Gainesville prosecutor to investigate Shirk's office

Published On: Dec 24 2013 04:43:29 AM EST
Updated On: Aug 30 2013 08:10:59 PM EDT

We spoke with State Attorney Bill Cervone who says Shirk's case is different from most others because of how it came to life.

JACKSONVILLE, Fla. -

Late Thursday, Florida Gov. Rick Scott  appointed the state attorney for the Gainesville area as special prosecutor to investigate allegations of improprieties and the deletion of public records in the office of Public Defender Matt Shirk.

In the order appointing Bill Cervone of the 8th Judicial Circuit, Scott tasked him with “potential prosecution and all matters related to allegations of public records laws violations and any related misconduct.”

DOCUMENT: Scott's order on special prosecutor

Cervone is the chief prosecutor in the 8th Judicial Circuit, which covers Alachua, Baker, Bradford, Levy, Gilchrist and Union Counties.  His staff was instructed to immediately begin an investigation in Jacksonville. 

The assignment lasts for one year, but Cervone (pictured, right) told Channel 4 he hopes the investigation will only take 60 to 90 days.

He said his office is starting from scratch and must interview everyone involved, and most of the employees of the office.

"I promise you I will be personally involved," Cervone said.

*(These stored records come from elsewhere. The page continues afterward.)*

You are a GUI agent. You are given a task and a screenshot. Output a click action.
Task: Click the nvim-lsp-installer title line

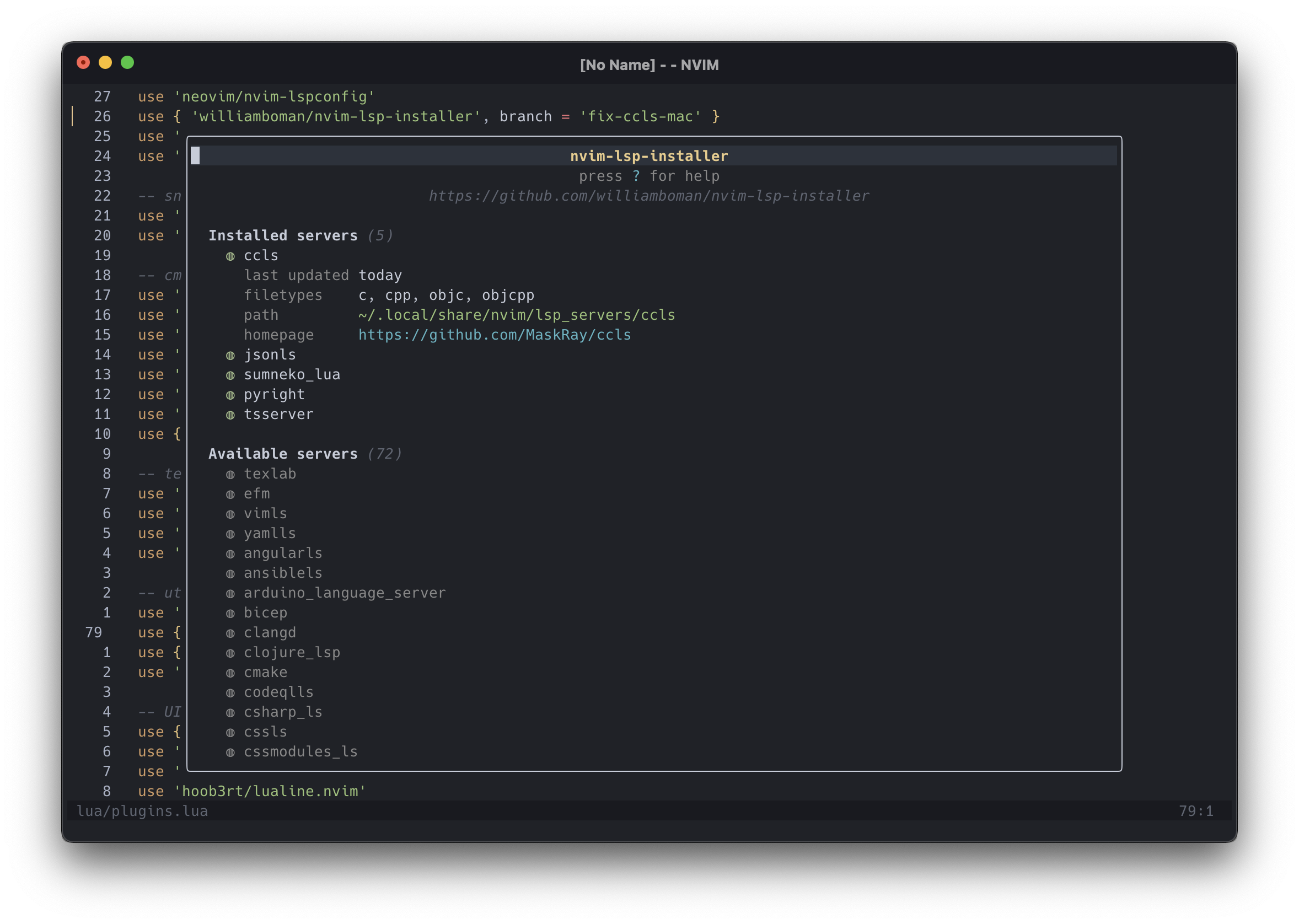[x=648, y=155]
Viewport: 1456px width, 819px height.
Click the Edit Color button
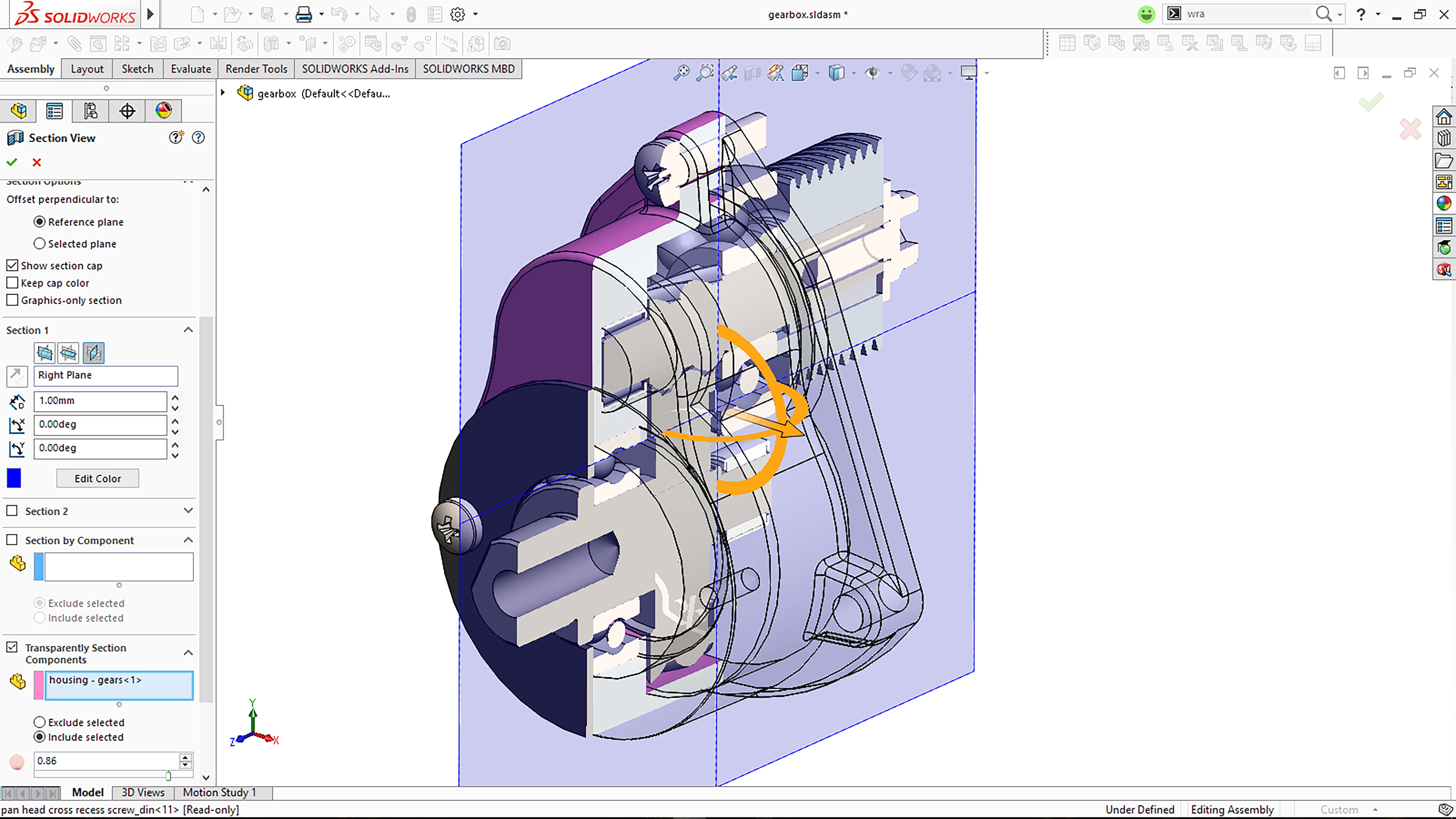[x=97, y=479]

Cervone has handled a special case in Jacksonville before. In 2006, then-Gov. Jeb Bush appointed him to look into the Johnnie Mae Chappell case. She was was the African-American woman killed in the 1960s and one  man served only three years for manslaughter. Cervone was looking to see if there was more evidence to reopen the case and charge three others, but there was not enough evidence to prosecute.

Neither Shirk nor his spokesman have been available for comment since the Florida Times-Union published a story Sunday about a series of incidents that included Shirk hiring and firing three women.

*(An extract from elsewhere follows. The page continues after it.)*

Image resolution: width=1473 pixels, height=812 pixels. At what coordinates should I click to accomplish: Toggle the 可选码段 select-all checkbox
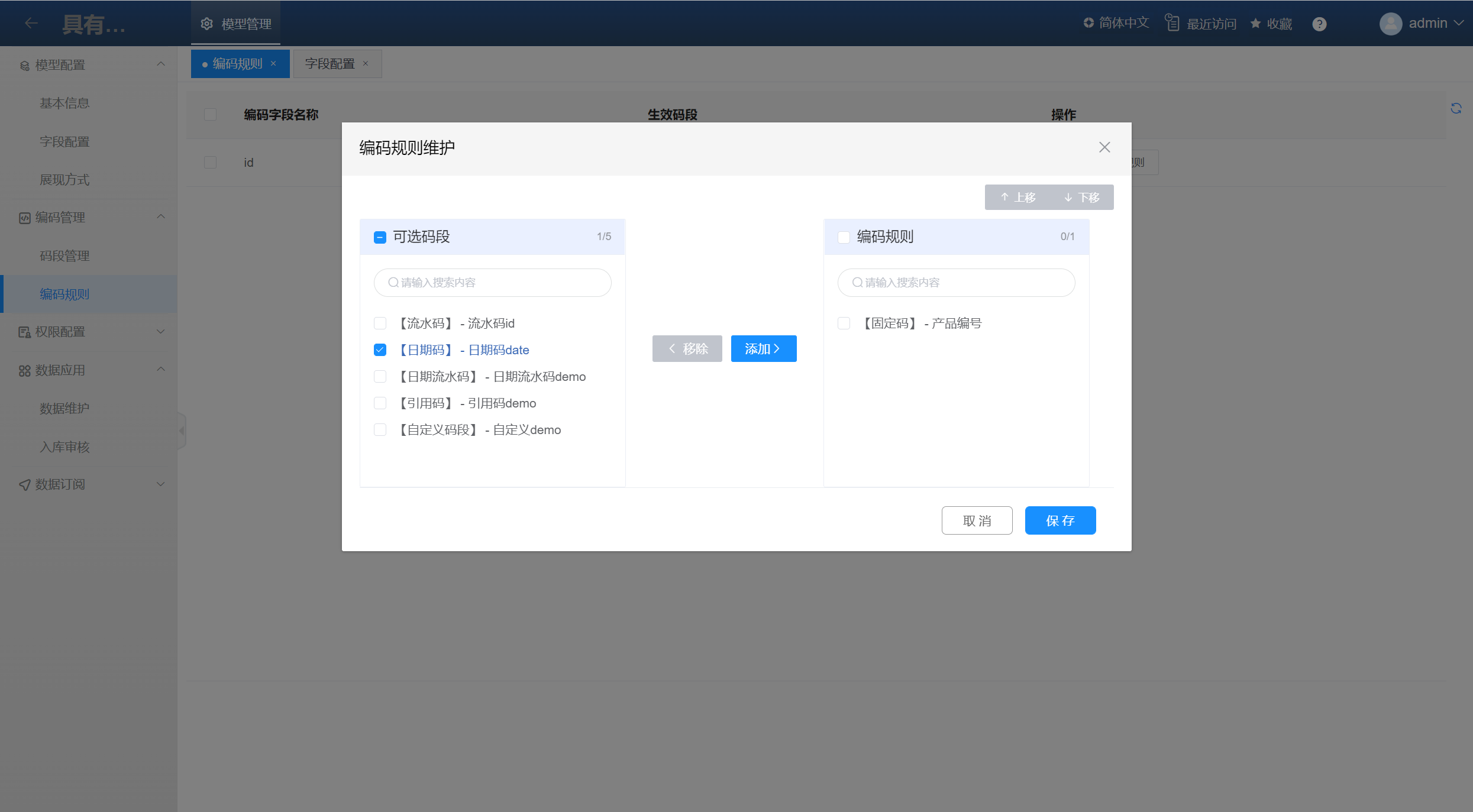(380, 237)
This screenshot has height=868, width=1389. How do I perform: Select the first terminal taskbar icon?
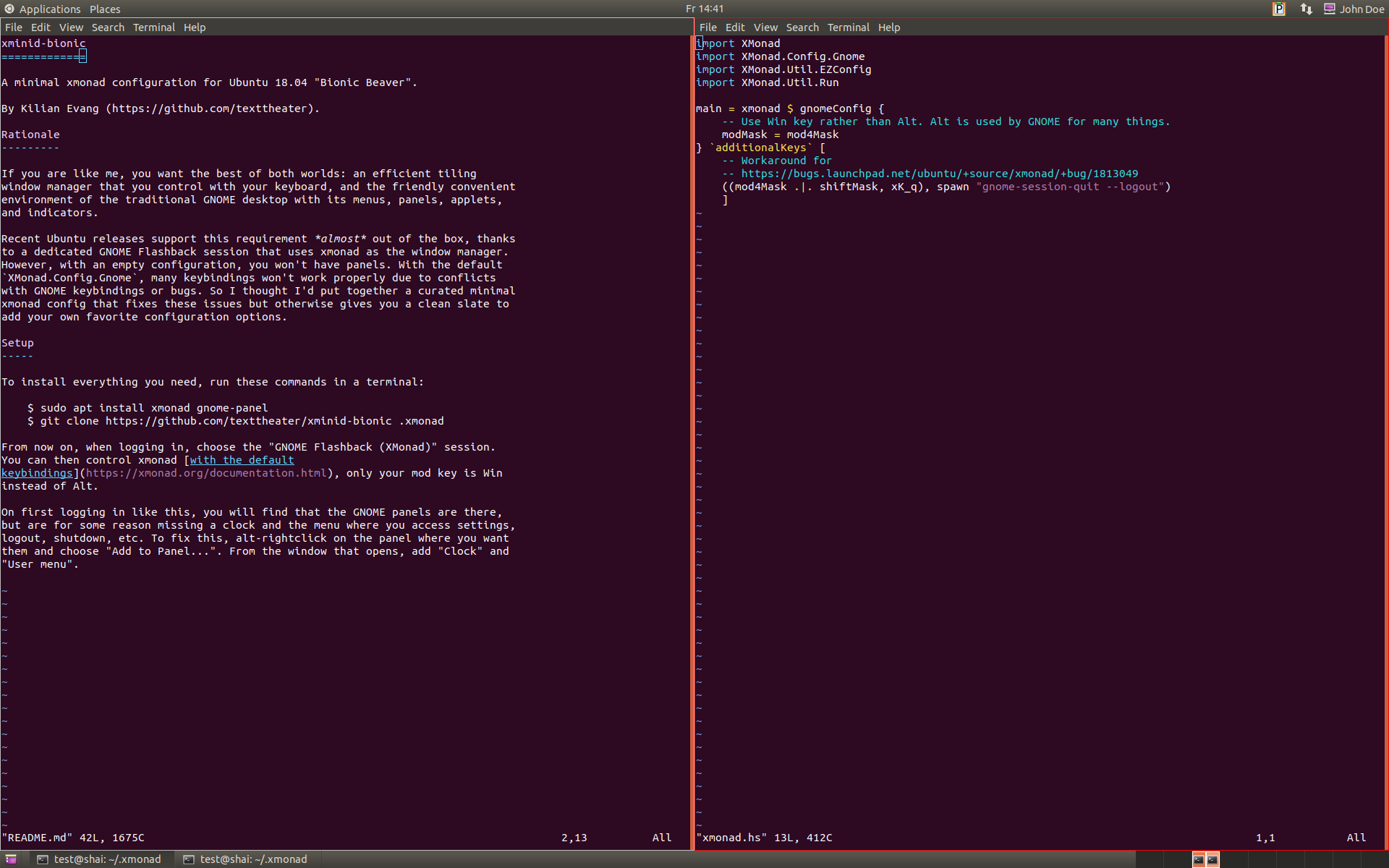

The newspaper reported that two public defender investigators resigned over a series of incidents that included Shirk's hiring of the women -- two of which were formerly employees of the Whisky River nightclub -- that bypassed normal hiring practices.  One of those investigators said Shirk’s wife, Michelle Shirk, confronted one woman and told her she was fired.

Michelle Shirk is not an employee of the public defender’s office, but did at one time have a security badge to access the office.  Additional investigation found that records of office access using security badges was deleted by the public defenders office, but backup copies were obtained from the city through in a public records request.

Records show that Kayle Chester and Kristal Coggins, former employees at Whisky River, were fired June 1 and 7, then a third woman, Tiffany Ice, was fired on June 25.

Since the story broke, media inquiries about the women's hiring and firing have flooded the public defender’s office with public records requests.  On Wednesday, the law firm Rogers Towers was hired to investigate those requests.

State Sen. Rob Bradley, R-District 7, said Thursday he is friends with Shirk and is also a lawyer who wants the legal system to function properly.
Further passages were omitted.